# Given exercise
Rewrite the entries below as a numbered list, one line per item, and drop any blank lines. Leave the pictures out of your answer.

# Materials provided
^^^^

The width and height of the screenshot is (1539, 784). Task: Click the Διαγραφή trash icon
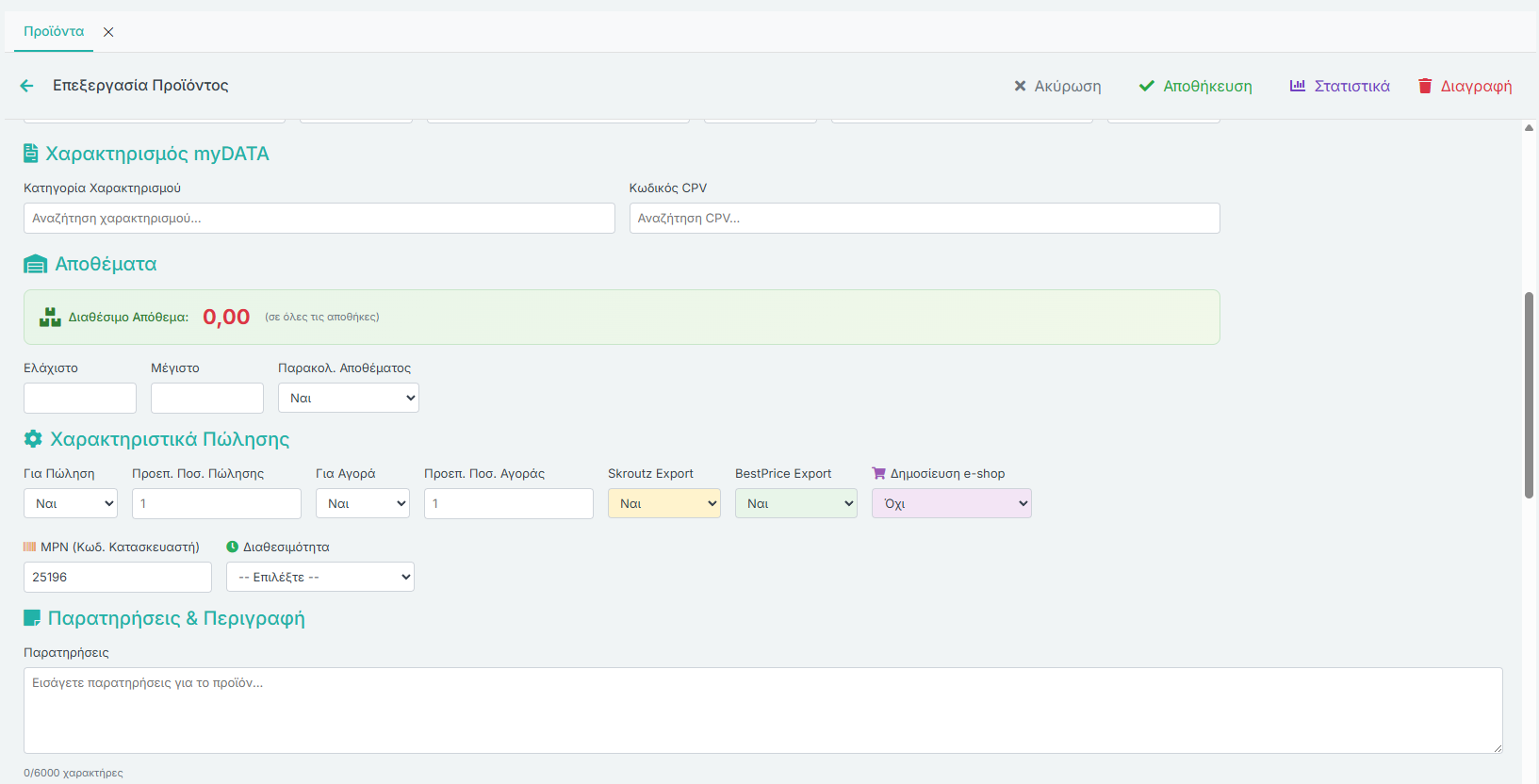coord(1425,86)
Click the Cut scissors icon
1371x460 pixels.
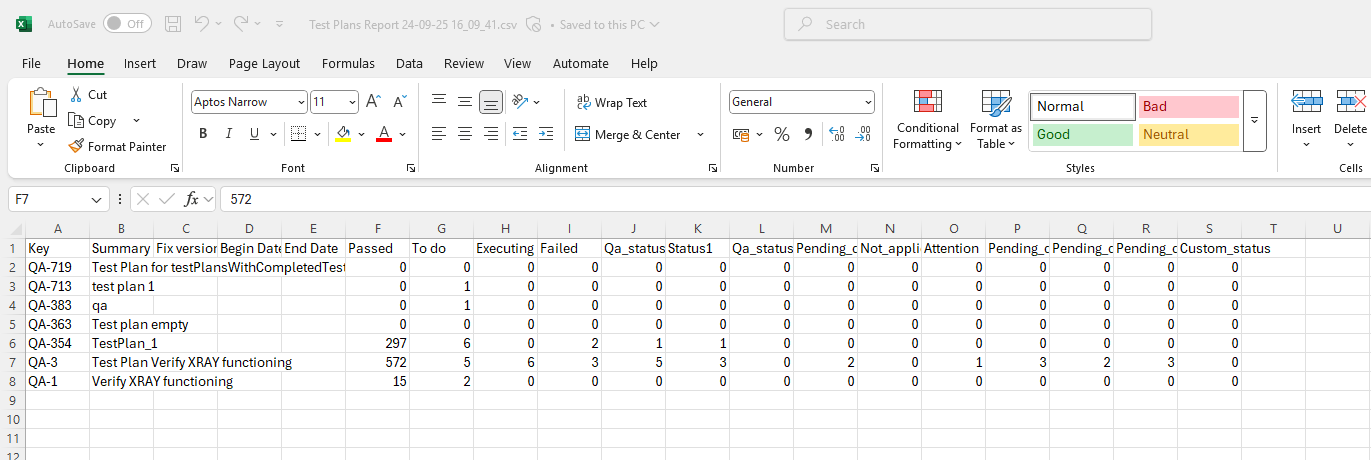click(x=76, y=94)
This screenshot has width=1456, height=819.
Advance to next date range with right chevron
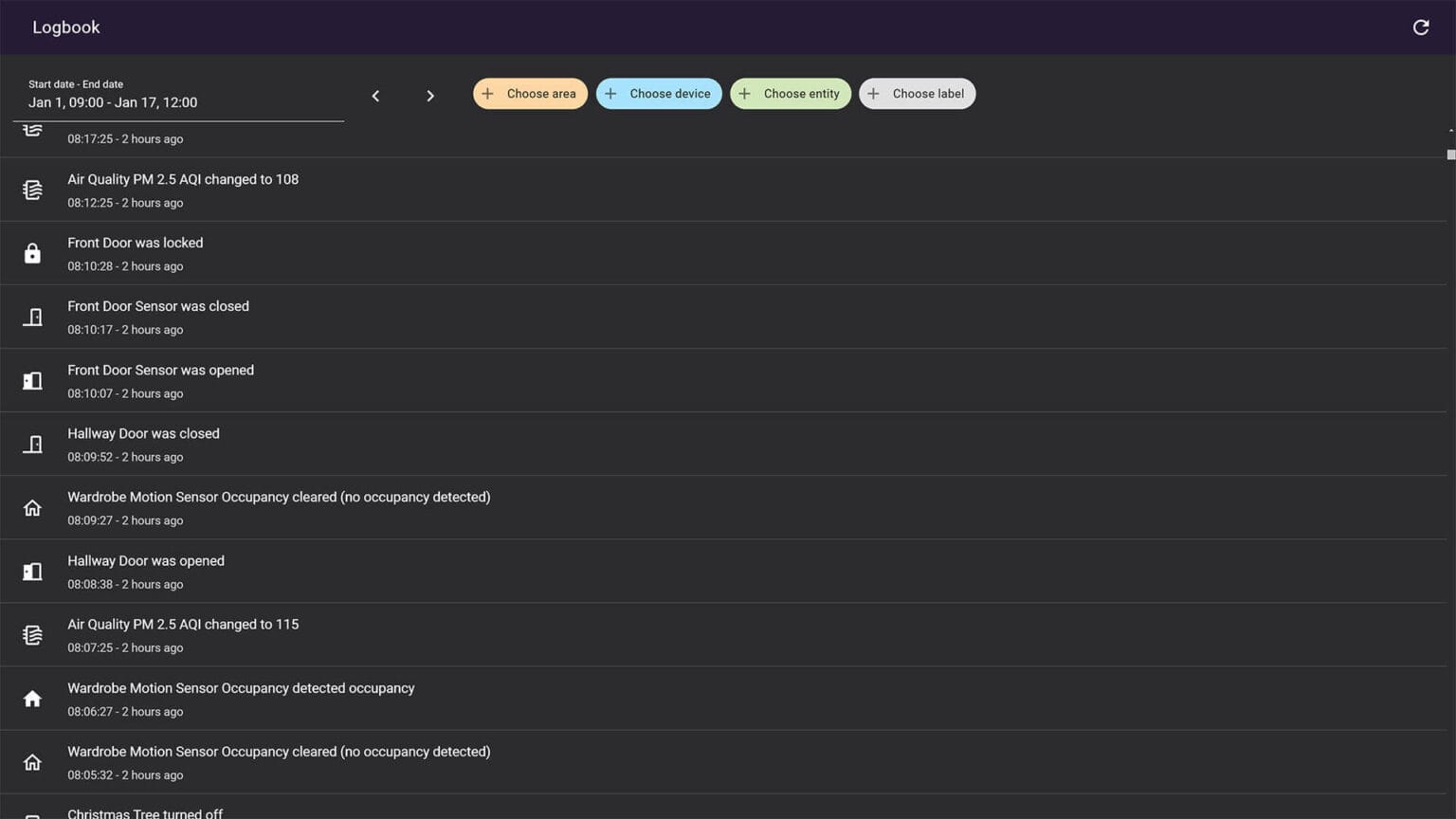429,96
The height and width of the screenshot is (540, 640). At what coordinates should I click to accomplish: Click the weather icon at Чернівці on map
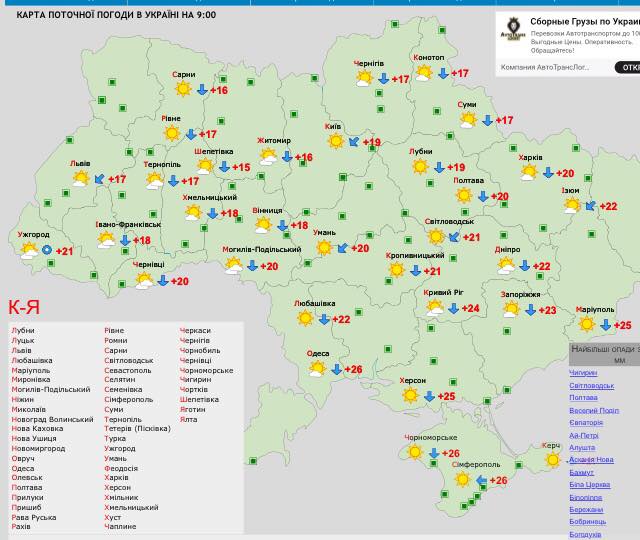pos(145,281)

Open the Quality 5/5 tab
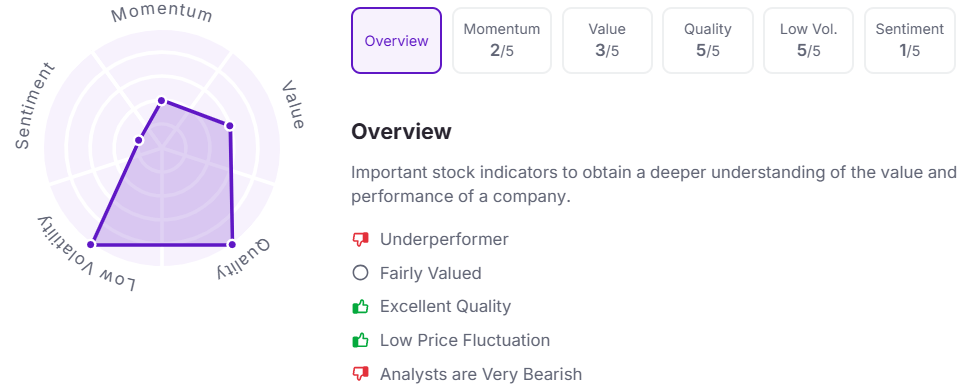[707, 41]
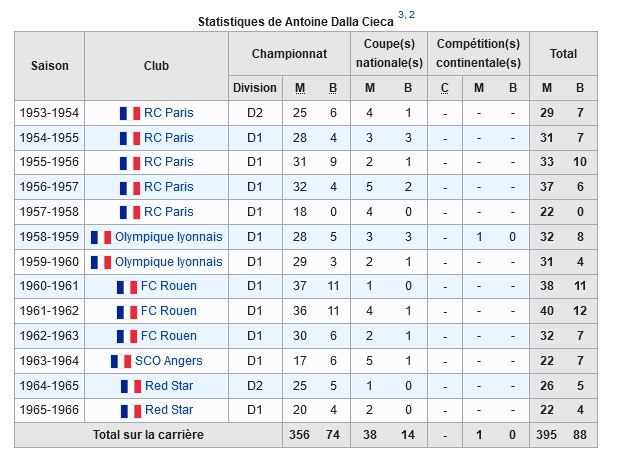Open the RC Paris link for 1956-1957
Viewport: 622px width, 461px height.
coord(169,187)
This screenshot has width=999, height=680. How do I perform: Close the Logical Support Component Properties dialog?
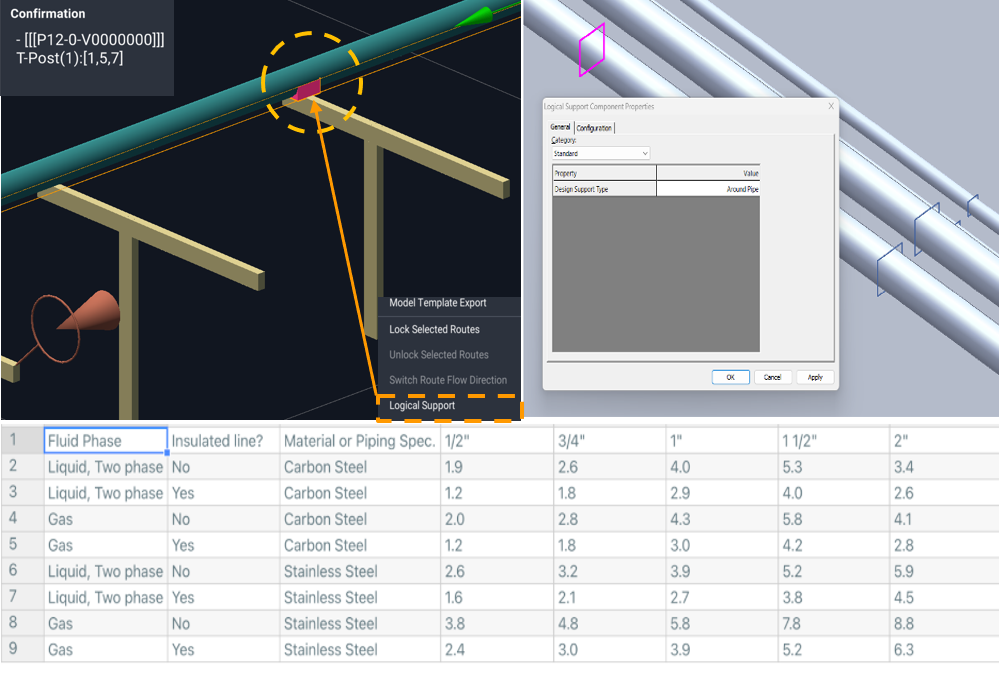pyautogui.click(x=830, y=106)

^^^^

# Response to this task
1. The width and height of the screenshot is (1539, 784). Task: Click the Διαγραφή trash icon
2. coord(1425,86)
3. Click the Cut scissors icon
4. 1371x460 pixels.
5. click(x=76, y=94)
6. This screenshot has width=1456, height=819.
7. Advance to next date range with right chevron
8. 429,96
9. The height and width of the screenshot is (540, 640). At what coordinates should I click to accomplish: Click the weather icon at Чернівці on map
10. pos(145,281)
11. Open the Quality 5/5 tab
12. [707, 41]
13. Open the RC Paris link for 1956-1957
14. Viewport: 622px width, 461px height.
15. coord(169,187)
16. This screenshot has width=999, height=680. How do I perform: Close the Logical Support Component Properties dialog?
17. pyautogui.click(x=830, y=106)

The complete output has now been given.